- _What is expected_:
Repeat each record below exactly as it is written.

Stored items
━━━━━━━━
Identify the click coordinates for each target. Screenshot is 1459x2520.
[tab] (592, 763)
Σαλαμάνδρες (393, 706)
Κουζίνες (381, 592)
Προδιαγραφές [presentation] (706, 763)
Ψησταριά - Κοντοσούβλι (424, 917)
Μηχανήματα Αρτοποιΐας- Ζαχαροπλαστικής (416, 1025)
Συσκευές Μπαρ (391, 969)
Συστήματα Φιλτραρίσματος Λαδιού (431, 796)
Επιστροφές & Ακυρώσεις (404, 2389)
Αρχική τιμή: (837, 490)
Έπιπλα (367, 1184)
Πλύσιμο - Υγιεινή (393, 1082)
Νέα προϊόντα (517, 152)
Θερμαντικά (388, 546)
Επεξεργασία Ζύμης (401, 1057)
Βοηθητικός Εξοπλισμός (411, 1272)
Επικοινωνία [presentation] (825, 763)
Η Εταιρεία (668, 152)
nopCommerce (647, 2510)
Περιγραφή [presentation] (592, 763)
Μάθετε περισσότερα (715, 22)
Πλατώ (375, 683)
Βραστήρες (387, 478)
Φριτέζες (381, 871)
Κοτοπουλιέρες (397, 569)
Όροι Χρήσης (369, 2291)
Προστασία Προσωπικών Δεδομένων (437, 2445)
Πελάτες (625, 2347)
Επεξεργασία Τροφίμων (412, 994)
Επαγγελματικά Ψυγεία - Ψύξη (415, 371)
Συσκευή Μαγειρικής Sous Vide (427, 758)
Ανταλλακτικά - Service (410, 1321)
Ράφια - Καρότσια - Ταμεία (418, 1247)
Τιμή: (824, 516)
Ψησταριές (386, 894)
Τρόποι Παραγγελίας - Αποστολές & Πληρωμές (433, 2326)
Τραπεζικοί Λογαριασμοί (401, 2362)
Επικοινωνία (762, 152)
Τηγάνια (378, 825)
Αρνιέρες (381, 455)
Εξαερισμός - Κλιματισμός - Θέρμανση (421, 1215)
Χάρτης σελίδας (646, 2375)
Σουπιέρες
━━━━━━━━
- _Task response_:
Identify the click coordinates for each target. Screenshot is 1459x2520.
[tab] (592, 763)
Σαλαμάνδρες (393, 706)
Κουζίνες (381, 592)
Προδιαγραφές [presentation] (706, 763)
Ψησταριά - Κοντοσούβλι (424, 917)
Μηχανήματα Αρτοποιΐας- Ζαχαροπλαστικής (416, 1025)
Συσκευές Μπαρ (391, 969)
Συστήματα Φιλτραρίσματος Λαδιού (431, 796)
Επιστροφές & Ακυρώσεις (404, 2389)
Αρχική τιμή: (837, 490)
Έπιπλα (367, 1184)
Πλύσιμο - Υγιεινή (393, 1082)
Νέα προϊόντα (517, 152)
Θερμαντικά (388, 546)
Επεξεργασία Ζύμης (401, 1057)
Βοηθητικός Εξοπλισμός (411, 1272)
Επικοινωνία [presentation] (825, 763)
Η Εταιρεία (668, 152)
nopCommerce (647, 2510)
Περιγραφή [presentation] (592, 763)
Μάθετε περισσότερα (715, 22)
Πλατώ (375, 683)
Βραστήρες (387, 478)
Φριτέζες (381, 871)
Κοτοπουλιέρες (397, 569)
Όροι Χρήσης (369, 2291)
Προστασία Προσωπικών Δεδομένων (437, 2445)
Πελάτες (625, 2347)
Επεξεργασία Τροφίμων (412, 994)
Επαγγελματικά Ψυγεία - Ψύξη (415, 371)
Συσκευή Μαγειρικής Sous Vide (427, 758)
Ανταλλακτικά - Service (410, 1321)
Ράφια - Καρότσια - Ταμεία (418, 1247)
Τιμή: (824, 516)
Ψησταριές (386, 894)
Τρόποι Παραγγελίας - Αποστολές & Πληρωμές (433, 2326)
Τραπεζικοί Λογαριασμοί (401, 2362)
Επικοινωνία (762, 152)
Τηγάνια (378, 825)
Αρνιέρες (381, 455)
Εξαερισμός - Κλιματισμός - Θέρμανση (421, 1215)
Χάρτης σελίδας (646, 2375)
Σουπιέρες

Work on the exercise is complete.